Pani Krystyna urodziła się w 1923 roku w Choroniu. W 1944 roku zawarła związek małżeński. Mąż Zygmunt był żołnierzem AK (pseudonim „Ponury”). Po wojnie, ze względu na działalność męża, uciekli i nie mogli zamieszkać w Choroniu. Zamieszkali w Ozimku, a następnie w Chorzowie, gdzie prowadziła jako ajent sezonowo (od wiosny do jesieni) pawilon handlowy (SMHD) z lodami, napojami i wszelkimi słodkościami. Mąż jej pomagał oraz prowadził księgowość. Pracował jako księgowy w kopalni „Halemba”. W międzyczasie budowali dom w Choroniu, gdzie bardzo chcieli wrócić i zamieszkać razem. Mąż w 1973r. zmarł w wieku 52 lat, na zawał serca w Chorzowie. Pochowany został na chorońskim cmentarzu, we wspólnej mogile żołnierzy AK. Pani Krystyna wróciła do Choronia wraz ze starszym synem Andrzejem, który zmarł w 1998r. W Choroniu zajmowała się pielęgnacją dużego ogrodu, uwielbiała kwiaty, których miała bardzo dużo, uprawiała ziemniaki, truskawki oraz inne rośliny ogrodowe. Młodszy syn - Marek wraz z żoną Anną sprowadzili się na stałe z Chorzowa do Choronia, do domu wybudowanego przez rodziców. Jubilatka zawsze tęskniła za Choroniem. W ciągu swojego długiego życia nie prowadziła szczególnej diety.
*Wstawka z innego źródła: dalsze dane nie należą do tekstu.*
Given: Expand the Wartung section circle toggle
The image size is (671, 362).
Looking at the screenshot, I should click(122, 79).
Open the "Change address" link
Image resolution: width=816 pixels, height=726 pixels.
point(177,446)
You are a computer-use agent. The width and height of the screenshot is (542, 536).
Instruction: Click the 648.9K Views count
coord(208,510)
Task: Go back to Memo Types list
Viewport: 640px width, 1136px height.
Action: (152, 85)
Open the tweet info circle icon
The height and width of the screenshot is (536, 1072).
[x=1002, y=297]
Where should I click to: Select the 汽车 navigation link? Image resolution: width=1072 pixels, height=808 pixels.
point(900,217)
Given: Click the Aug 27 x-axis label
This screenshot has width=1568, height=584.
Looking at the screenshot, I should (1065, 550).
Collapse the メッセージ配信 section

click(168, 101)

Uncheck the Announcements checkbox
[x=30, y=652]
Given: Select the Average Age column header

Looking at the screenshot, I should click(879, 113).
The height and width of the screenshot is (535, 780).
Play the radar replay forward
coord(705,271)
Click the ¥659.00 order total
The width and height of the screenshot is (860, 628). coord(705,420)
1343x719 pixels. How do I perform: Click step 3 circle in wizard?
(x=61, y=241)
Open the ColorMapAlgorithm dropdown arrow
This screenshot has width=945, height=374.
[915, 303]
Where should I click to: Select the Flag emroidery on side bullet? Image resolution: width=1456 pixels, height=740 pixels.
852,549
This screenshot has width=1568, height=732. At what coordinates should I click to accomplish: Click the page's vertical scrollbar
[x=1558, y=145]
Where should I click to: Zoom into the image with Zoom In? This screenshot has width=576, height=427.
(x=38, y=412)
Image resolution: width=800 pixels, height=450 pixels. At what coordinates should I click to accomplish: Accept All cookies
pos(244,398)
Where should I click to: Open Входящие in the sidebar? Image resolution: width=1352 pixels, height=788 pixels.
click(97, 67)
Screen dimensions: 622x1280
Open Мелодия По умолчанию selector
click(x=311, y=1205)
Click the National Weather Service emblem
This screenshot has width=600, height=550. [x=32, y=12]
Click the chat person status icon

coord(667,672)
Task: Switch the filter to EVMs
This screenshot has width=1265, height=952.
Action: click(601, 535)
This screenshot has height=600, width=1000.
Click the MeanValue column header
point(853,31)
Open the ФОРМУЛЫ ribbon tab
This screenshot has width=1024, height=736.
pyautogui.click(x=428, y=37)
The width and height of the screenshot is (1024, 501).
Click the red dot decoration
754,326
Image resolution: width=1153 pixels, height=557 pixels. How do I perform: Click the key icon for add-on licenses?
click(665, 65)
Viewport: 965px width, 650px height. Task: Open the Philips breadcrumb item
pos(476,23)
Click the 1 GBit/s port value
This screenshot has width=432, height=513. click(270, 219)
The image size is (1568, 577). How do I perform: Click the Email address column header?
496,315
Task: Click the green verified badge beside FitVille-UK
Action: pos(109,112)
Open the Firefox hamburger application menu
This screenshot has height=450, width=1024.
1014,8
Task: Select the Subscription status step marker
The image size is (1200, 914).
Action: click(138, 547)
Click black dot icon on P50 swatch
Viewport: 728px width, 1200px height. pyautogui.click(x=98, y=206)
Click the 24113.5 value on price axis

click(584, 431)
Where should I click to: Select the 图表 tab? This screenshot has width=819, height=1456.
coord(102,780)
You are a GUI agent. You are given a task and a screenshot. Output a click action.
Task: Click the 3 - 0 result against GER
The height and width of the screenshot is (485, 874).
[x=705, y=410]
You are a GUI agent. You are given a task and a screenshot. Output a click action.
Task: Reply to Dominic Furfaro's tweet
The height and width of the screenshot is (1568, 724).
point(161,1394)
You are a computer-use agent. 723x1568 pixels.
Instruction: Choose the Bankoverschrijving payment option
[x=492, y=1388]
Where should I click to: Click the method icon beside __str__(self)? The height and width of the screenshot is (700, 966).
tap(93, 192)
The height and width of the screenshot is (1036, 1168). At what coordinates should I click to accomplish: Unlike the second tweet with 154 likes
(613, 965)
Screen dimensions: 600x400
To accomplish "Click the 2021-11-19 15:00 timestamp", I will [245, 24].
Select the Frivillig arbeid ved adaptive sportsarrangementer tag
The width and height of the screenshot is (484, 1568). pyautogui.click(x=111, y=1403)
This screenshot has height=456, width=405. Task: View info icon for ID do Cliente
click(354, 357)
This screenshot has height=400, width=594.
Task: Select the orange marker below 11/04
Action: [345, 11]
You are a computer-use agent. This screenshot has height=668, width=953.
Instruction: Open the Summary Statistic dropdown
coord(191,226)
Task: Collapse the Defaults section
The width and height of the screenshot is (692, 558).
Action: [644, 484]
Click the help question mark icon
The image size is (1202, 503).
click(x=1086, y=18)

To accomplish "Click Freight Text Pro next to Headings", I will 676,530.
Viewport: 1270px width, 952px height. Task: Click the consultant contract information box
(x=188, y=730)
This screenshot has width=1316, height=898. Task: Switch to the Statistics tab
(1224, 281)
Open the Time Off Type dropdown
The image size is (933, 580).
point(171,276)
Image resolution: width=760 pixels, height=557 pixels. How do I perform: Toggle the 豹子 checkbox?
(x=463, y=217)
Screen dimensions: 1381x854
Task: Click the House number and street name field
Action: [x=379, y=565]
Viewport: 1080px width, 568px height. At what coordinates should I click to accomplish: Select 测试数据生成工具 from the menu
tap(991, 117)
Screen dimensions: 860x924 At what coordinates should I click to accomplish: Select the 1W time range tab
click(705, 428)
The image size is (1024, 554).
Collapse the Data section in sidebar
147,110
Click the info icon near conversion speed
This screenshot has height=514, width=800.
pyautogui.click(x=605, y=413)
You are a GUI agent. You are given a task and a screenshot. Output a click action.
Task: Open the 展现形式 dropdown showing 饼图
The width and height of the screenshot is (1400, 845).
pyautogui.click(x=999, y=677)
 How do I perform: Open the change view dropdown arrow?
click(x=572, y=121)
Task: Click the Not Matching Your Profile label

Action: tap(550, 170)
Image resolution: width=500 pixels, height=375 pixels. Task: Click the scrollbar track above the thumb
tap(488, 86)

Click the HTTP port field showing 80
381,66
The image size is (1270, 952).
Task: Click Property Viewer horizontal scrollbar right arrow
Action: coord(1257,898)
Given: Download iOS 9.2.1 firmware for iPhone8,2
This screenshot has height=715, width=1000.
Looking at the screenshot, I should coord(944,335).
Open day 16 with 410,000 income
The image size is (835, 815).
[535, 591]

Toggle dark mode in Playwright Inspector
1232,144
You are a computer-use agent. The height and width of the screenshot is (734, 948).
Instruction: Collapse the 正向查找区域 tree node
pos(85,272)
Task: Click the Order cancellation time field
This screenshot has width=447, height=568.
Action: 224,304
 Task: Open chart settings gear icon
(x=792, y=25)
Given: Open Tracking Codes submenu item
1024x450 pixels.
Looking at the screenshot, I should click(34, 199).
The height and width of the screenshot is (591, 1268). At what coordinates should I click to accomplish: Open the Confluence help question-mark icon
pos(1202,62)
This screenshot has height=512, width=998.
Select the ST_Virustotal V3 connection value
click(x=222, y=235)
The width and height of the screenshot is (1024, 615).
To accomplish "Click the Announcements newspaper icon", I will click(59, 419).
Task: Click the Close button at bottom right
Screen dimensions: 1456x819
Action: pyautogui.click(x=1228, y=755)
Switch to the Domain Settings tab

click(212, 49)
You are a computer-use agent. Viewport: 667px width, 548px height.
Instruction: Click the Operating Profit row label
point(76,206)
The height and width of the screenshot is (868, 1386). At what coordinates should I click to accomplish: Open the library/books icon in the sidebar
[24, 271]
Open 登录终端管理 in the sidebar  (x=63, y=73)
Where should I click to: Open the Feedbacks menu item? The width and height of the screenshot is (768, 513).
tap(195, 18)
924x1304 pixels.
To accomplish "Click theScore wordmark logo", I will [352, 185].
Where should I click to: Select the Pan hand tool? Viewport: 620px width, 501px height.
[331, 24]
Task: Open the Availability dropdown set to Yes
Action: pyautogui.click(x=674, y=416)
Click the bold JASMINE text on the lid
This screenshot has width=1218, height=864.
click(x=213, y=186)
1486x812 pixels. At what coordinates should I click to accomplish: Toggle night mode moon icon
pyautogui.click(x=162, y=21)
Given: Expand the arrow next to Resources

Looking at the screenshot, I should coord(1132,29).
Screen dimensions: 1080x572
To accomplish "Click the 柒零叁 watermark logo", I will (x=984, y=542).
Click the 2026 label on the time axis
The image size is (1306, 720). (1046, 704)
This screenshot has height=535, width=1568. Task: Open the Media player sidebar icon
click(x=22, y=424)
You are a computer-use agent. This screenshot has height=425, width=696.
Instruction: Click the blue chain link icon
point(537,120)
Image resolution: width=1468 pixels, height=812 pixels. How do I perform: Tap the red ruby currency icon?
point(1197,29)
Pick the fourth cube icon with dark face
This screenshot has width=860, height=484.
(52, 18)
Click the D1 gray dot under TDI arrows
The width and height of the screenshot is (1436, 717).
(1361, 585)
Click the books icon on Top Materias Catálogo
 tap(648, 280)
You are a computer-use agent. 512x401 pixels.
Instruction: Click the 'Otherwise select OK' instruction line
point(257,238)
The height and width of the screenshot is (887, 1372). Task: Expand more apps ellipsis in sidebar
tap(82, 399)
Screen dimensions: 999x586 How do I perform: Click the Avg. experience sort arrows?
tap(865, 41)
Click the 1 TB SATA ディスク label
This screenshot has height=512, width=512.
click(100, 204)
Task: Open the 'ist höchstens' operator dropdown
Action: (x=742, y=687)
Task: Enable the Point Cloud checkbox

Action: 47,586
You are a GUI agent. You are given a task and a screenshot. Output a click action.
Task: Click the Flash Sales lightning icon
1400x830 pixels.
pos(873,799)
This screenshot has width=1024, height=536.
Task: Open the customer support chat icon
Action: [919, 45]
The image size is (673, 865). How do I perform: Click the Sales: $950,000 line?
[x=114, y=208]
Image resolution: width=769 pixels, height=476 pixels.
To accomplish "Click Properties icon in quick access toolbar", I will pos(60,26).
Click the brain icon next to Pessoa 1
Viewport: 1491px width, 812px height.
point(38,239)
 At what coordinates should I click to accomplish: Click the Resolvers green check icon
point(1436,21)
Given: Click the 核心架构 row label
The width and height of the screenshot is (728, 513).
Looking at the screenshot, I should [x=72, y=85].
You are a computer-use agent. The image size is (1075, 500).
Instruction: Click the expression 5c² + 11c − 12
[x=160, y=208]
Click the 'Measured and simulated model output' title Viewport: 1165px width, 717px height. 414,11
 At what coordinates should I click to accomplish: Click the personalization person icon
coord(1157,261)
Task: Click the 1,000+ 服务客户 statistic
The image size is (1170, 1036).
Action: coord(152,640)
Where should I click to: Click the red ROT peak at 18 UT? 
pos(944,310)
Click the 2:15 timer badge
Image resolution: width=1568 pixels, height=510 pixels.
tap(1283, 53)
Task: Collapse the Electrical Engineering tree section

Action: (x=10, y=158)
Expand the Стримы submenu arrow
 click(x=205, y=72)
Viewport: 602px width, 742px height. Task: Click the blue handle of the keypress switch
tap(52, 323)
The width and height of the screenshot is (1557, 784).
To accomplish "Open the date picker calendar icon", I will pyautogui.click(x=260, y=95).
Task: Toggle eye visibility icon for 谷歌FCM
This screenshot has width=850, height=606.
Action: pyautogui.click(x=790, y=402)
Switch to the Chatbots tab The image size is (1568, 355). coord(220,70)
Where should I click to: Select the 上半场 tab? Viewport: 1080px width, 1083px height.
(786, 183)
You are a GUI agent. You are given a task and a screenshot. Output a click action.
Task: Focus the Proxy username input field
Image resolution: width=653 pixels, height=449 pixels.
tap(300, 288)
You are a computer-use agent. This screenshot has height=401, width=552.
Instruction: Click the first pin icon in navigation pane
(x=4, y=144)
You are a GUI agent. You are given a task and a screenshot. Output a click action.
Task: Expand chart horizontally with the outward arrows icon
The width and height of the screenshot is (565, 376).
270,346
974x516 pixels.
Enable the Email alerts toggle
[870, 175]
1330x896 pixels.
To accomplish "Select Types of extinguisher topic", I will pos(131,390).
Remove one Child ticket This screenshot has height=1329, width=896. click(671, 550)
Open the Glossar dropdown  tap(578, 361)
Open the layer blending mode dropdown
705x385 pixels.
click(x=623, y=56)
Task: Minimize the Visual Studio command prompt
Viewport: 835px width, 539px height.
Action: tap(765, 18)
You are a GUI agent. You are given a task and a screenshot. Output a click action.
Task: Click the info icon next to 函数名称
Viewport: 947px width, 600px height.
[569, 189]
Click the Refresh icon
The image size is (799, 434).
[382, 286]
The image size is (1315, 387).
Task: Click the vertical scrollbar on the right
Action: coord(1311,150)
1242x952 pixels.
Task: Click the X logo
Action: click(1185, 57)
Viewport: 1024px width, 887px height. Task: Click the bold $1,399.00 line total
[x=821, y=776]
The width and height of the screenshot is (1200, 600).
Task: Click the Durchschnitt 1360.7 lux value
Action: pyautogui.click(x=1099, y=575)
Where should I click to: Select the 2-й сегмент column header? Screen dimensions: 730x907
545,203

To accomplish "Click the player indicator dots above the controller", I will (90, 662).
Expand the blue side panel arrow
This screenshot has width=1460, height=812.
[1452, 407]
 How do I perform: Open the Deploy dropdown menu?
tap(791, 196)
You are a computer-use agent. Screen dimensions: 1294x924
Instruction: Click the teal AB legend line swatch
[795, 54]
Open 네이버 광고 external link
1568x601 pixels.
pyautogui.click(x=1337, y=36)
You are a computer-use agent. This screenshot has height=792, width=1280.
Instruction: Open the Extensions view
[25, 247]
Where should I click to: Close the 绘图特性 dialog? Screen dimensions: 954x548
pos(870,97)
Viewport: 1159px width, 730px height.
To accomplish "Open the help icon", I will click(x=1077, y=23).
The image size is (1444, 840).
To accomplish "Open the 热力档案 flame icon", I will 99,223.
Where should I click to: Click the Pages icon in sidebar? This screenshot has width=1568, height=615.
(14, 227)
W jej jadłospisie gościła np. jajecznica, zawsze na boczku i dodatkowo na maśle, a zupy byłe doprawiane śmietaną. Ograniczała słodkie jedzenie. Zdarzało się jej podpalać papierosy. Była bardzo otwarta i towarzyska, wokół siebie lubiła mieć dużo ludzi. Zawsze wszystkich zapraszała do siebie do domu, choć lubiła również wychodzić do kawiarni.

Nie zabrakło również urodzinowego toru. Podczas spotkania wójt odczytała także list gratulacyjny od Prezesa Rady Ministrów RP.